Dans cette fiction romanesque parue en 2007,
Jean-Marie Goreau aborde sans pédanterie une question qui revient périodiquement sur le devant de la scène médiatique : la réintroduction d'animaux sauvages dans des territoires où ils avaient été éradiqués par l'Homme car réputés nuisibles, notamment aux yeux des éleveurs, considérant que ces territoires peu "valorisés" leur appartiennent au même titre que les moutons ou les vaches qui y paissent. Ours, lynx, loup sont le sujet d'âpres conflits dans lesquels s'immiscent, du côté des détracteurs, la véhémence, la rumeur, l'angoisse immémoriale.
Le "fou" (on ne peut plus raisonnable en réalité), c'est Jérôme, un jeune biologiste. Il a lâché clandestinement dans la campagne charentaise trois loups, deux mâles et une femelle, qu'il avait "adoptés" tout bébés en Espagne et nourris, sans pour autant en faire des animaux de compagnie. Peu à peu, on s'en doute, son secret sera éventé, et d'abord révélé par lui à des personnes de confiance : Jean-Jules, un vieux paysan pittoresque, Sylvie, la fille du châtelain local, dont il s'éprend (et inversement)... Peu de monde, à vrai dire, des gens discrets face aux voix tonitruantes des partisans de la battue exterminatrice.
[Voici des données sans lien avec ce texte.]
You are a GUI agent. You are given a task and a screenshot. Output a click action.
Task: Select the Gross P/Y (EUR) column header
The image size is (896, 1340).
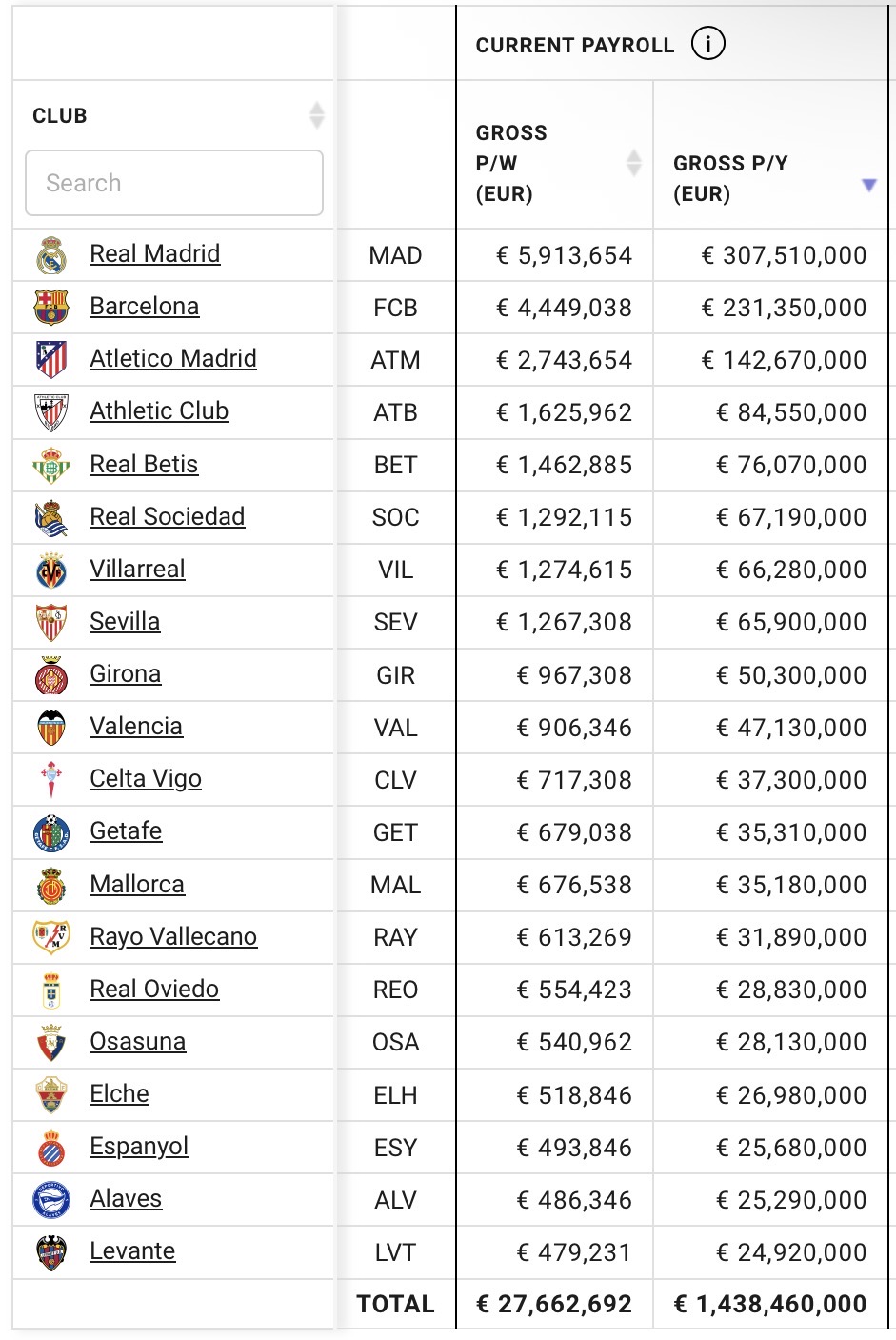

L'idée, cependant, d'un rééquilibrage du peuplement animal des zones rurales fera peut-être son chemin dans les esprits.
L'écriture de l'auteur est souvent lyrique, tout en ménageant des pauses où un style plus sec, quasi télégraphique, permet de faire retomber la pression émotionnelle. Les dialogues sonnent juste, usant d'expressions vernaculaires vigoureusement imagées.